Siriphan Gonwong 1,*, Thippawan Chuenchitra 1, Patchariya Khantapura 1, Dilara Islam 1, Nattaya Ruamsap 1, Brett E Swierczewski 1, Carl J Mason 1
PMCID: PMC5805037  PMID: 29016321

Abstract.

Leptospirosis, a global neglected zoonotic disease, is an important public health problem in Thailand. Nonspecific symptoms, lack of laboratory confirmation, and underreporting contribute to its neglected disease status. To better understand the distribution of leptospirosis exposure in Thailand, a retrospective leptospirosis seroprevalence study was conducted on repository serum specimens obtained from young Thai men entering the Royal Thai Army during 2007–2008. The overall nationwide leptospirosis IgG seroprevalence among these young Thai men was 28% (95% confidence interval = 26–30%) and the range by province was 10–52% confirming leptospirosis as an endemic disease throughout Thailand. Seroprevalence was highest in individuals with the lowest education from rural areas, and higher seroprevalence was found in the north and south regions contrary to current morbidity reports. Improvement in reporting and surveillance as well as better access to leptospirosis diagnostics will increase leptospirosis awareness and detection and enable more effective public health interventions.


Leptospirosis is a global zoonotic disease caused by a Gram-negative spirochete belonging to the genus Leptospira. Humans and animals are infected with Leptospira through direct contact with the urine of an infected animal or indirectly through environmental contamination such as soil and water. Leptospira organisms enter through mucous membranes (mouth, nose, and eyes) or through cuts or abrasions on the skin. Clinical signs of leptospirosis vary from a mild, flu-like, self-limited febrile illness to a fulminant life-threatening illness with multiorgan system complications leading to death.13 Leptospirosis is an emerging global disease with an estimated 1.03 million cases and 58,900 deaths in 2015 and is most prevalent in developing countries in tropical regions.2 Young adult males (20–29 years of age) are at high risk for leptospirosis because of their occupational activities in these countries.2,3

Leptospirosis is an emerging public health problem in Thailand, with the first confirmed case reported in 1942. The annual case reports were low before 1996, with approximately 200 cases reported annually mainly from the central and south regions.4,5 Leptospirosis is listed as a notifiable disease with voluntary reporting but not on the list of statutory notifiable diseases in Thailand.4 Since 1996, leptospirosis case reports dramatically increased with outbreaks reported in the northeast region. A major outbreak of leptospirosis occurred in 2000 with 14,285 cases and 362 deaths reported nationwide with an incidence and case fatality rate at 23.7 per 100,000 person-years and 2.7%, respectively.5 Case reports and morbidity of leptospirosis in Thailand have declined since 2001 ranging from 2,251 to 10,217 cases yearly and 16.45 to 3.47 reported cases per 100,000 person-years from 2001 to 2014.6 Seroprevalence data of leptospirosis in the Thai general population are limited. A nationwide leptospirosis seroprevalence study (using agglutination tests) was conducted in 1966 on nonfebrile adult patients in hospitals across Thailand.7 A more recent leptospirosis seroprevalence study in Thailand may provide disease burden information for disease control.

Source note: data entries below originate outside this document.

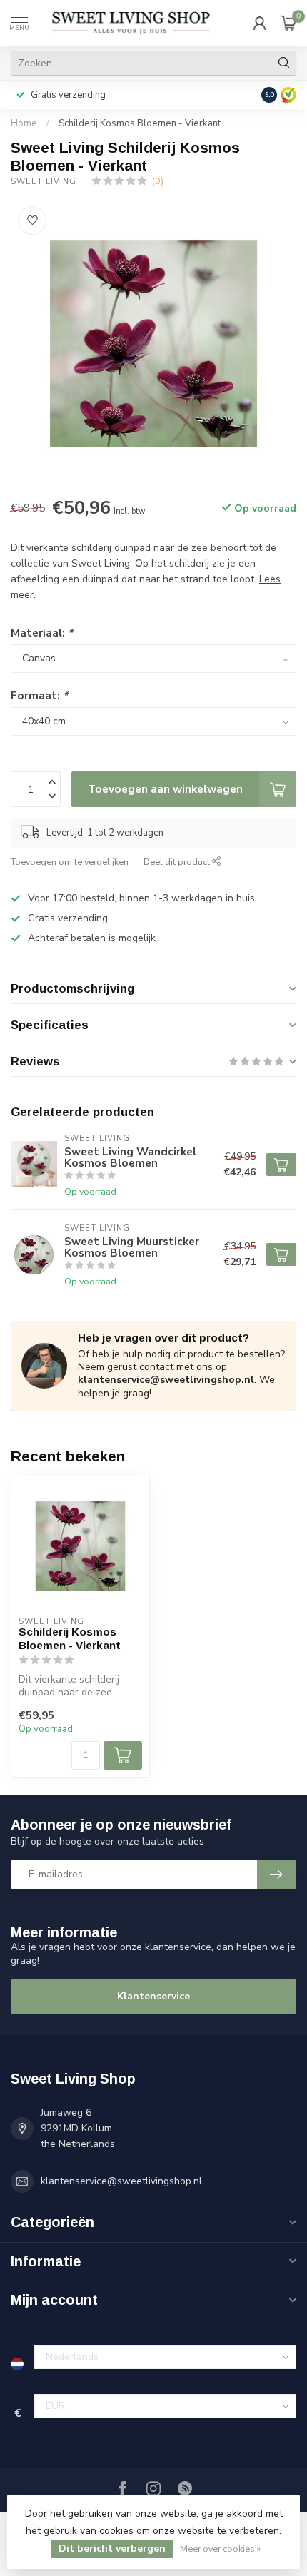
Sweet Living (43, 182)
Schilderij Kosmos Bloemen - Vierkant (140, 123)
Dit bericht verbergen (112, 2548)
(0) (157, 181)
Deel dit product (178, 862)
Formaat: (39, 695)
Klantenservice (153, 1996)
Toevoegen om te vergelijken (70, 862)
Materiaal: (42, 632)
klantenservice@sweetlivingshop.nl (166, 1379)
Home (24, 123)
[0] (288, 23)
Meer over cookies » (220, 2548)
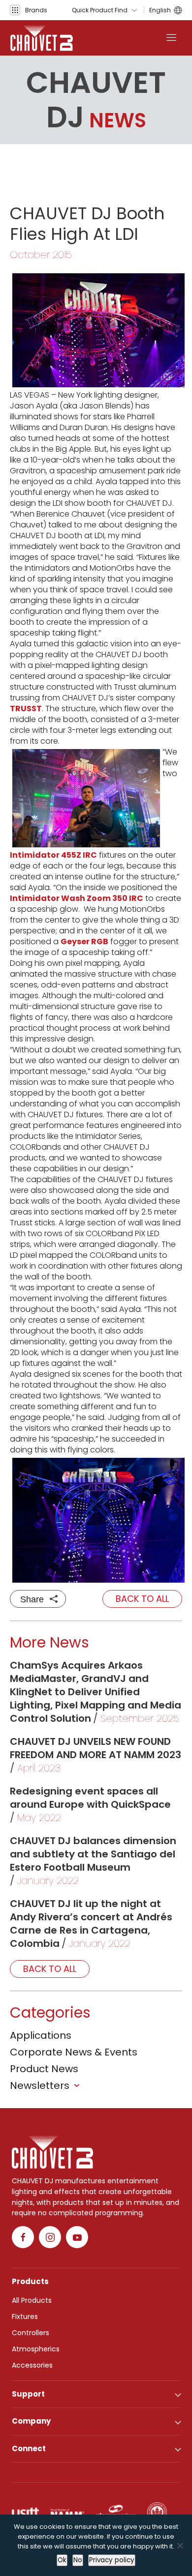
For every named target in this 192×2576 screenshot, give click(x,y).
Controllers (30, 2333)
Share (32, 1599)
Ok (62, 2560)
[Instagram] (50, 2237)
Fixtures (25, 2316)
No (77, 2560)
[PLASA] (115, 2512)
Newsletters (39, 2085)
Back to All (142, 1598)
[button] (28, 10)
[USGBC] (157, 2512)
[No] (180, 2545)
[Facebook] (23, 2237)
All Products (32, 2300)
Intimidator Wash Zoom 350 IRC (76, 898)
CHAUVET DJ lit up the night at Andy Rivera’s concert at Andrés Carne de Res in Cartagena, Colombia (91, 1923)
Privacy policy (111, 2560)
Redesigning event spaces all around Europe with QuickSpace (90, 1797)
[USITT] (25, 2512)
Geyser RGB (84, 941)
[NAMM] (67, 2512)
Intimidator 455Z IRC (53, 855)
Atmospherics (36, 2349)
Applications (40, 2035)
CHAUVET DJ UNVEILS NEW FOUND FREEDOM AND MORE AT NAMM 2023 (95, 1748)
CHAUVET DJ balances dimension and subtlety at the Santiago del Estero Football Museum (93, 1854)
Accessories (32, 2365)
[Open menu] (171, 38)
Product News (44, 2069)
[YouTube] (77, 2237)
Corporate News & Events (73, 2052)
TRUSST (26, 708)
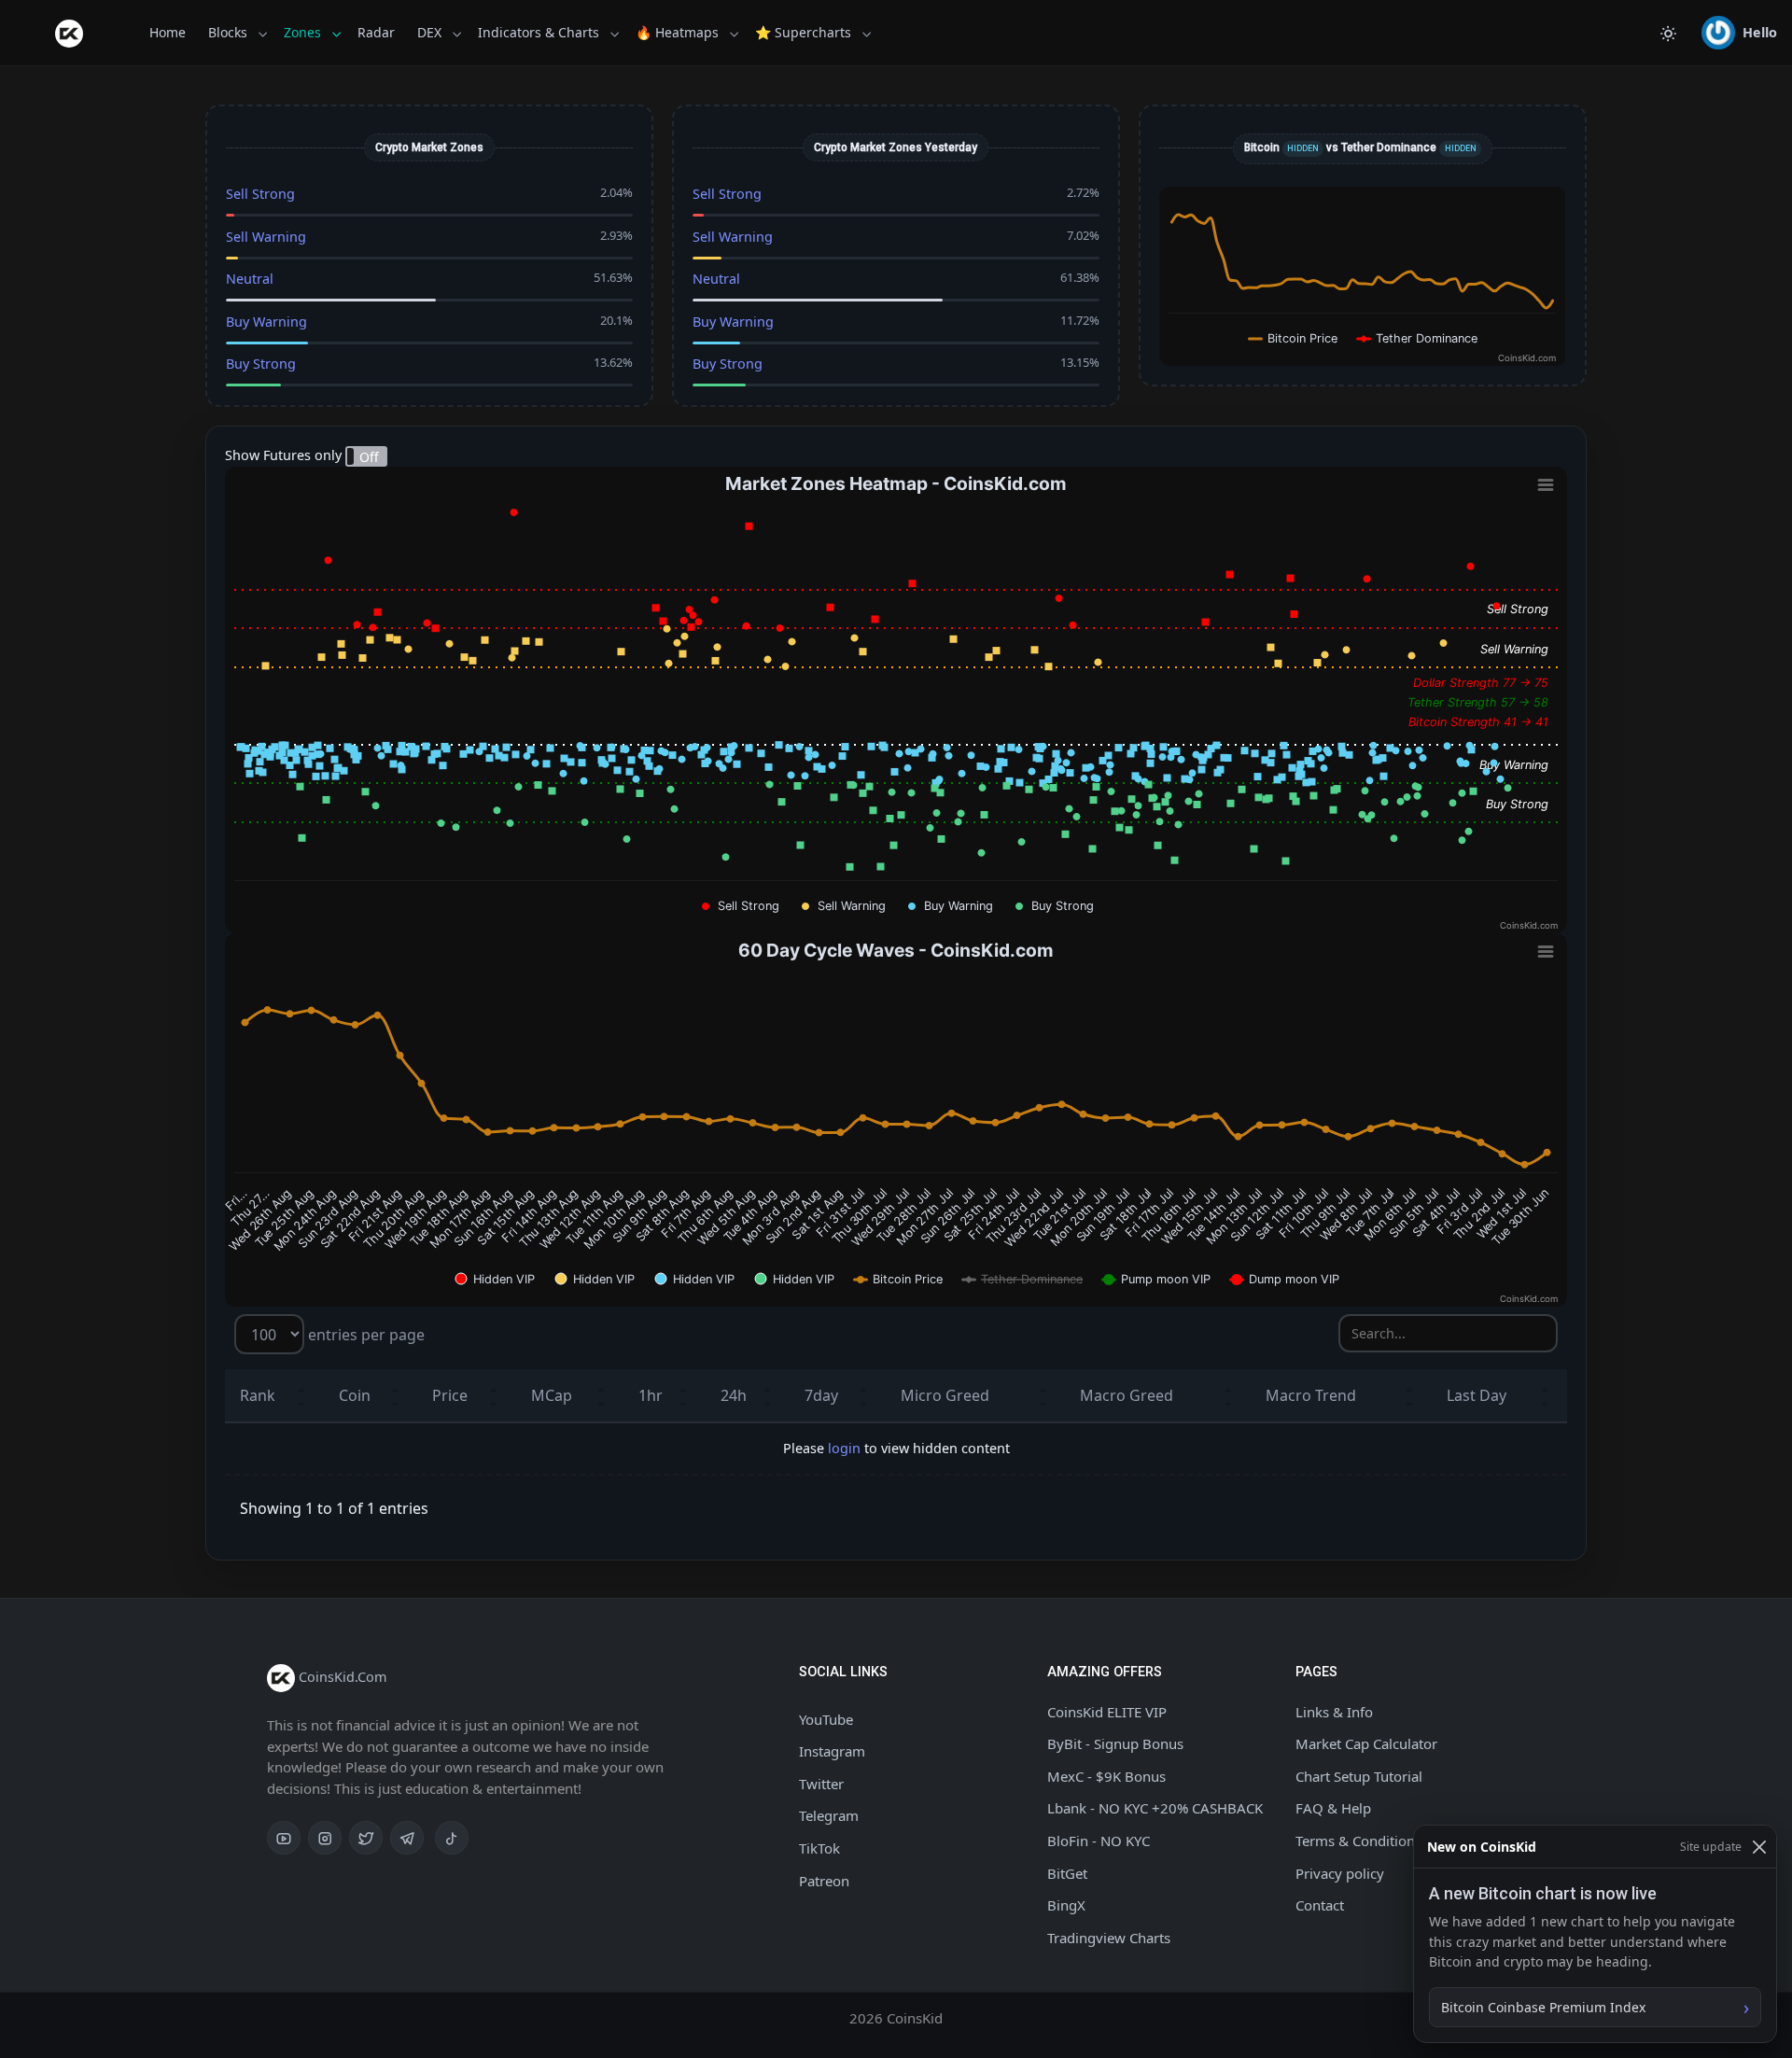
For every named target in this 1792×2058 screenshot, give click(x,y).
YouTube (826, 1719)
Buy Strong (261, 363)
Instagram (832, 1751)
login (844, 1448)
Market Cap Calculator (1366, 1743)
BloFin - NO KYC (1098, 1840)
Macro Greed (1126, 1395)
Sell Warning (266, 236)
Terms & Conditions (1358, 1840)
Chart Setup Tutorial (1358, 1776)
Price (450, 1395)
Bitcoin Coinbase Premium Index (1543, 2007)
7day (821, 1395)
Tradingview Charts (1108, 1937)
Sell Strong (260, 194)
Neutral (249, 278)
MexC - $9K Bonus (1106, 1776)
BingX (1066, 1905)
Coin (355, 1395)
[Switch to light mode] (1668, 32)
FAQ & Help (1333, 1808)
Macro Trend (1311, 1395)
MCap (551, 1395)
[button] (1739, 32)
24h (734, 1395)
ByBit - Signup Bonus (1115, 1743)
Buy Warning (266, 321)
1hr (650, 1395)
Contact (1319, 1905)
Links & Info (1334, 1711)
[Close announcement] (1759, 1846)
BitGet (1067, 1873)
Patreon (824, 1880)
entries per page (364, 1334)
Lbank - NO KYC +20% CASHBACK (1155, 1808)
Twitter (821, 1783)
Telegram (829, 1815)
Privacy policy (1339, 1873)
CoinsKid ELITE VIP (1107, 1711)
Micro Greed (945, 1395)
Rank (257, 1395)
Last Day (1476, 1395)
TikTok (819, 1848)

The microscopic agglutination test (MAT) has been the gold standard method for diagnosis of human leptospirosis. As the MAT requires maintenance of serovars of live Leptospira strains as well as expertise in reading and interpreting the results, enzyme-linked immunosorbent assays (ELISAs) for leptospirosis have been developed and used in multiple studies.8,9 The detection of IgG antibodies against Leptospira interrogans, the major pathogenic strain in Thailand, was performed by ELISA in this study.10 Repository serum specimens from Royal Thai Army (RTA) recruits were used to determine leptospirosis IgG seroprevalence reflecting nationwide exposure and distribution of leptospirosis in young Thai men.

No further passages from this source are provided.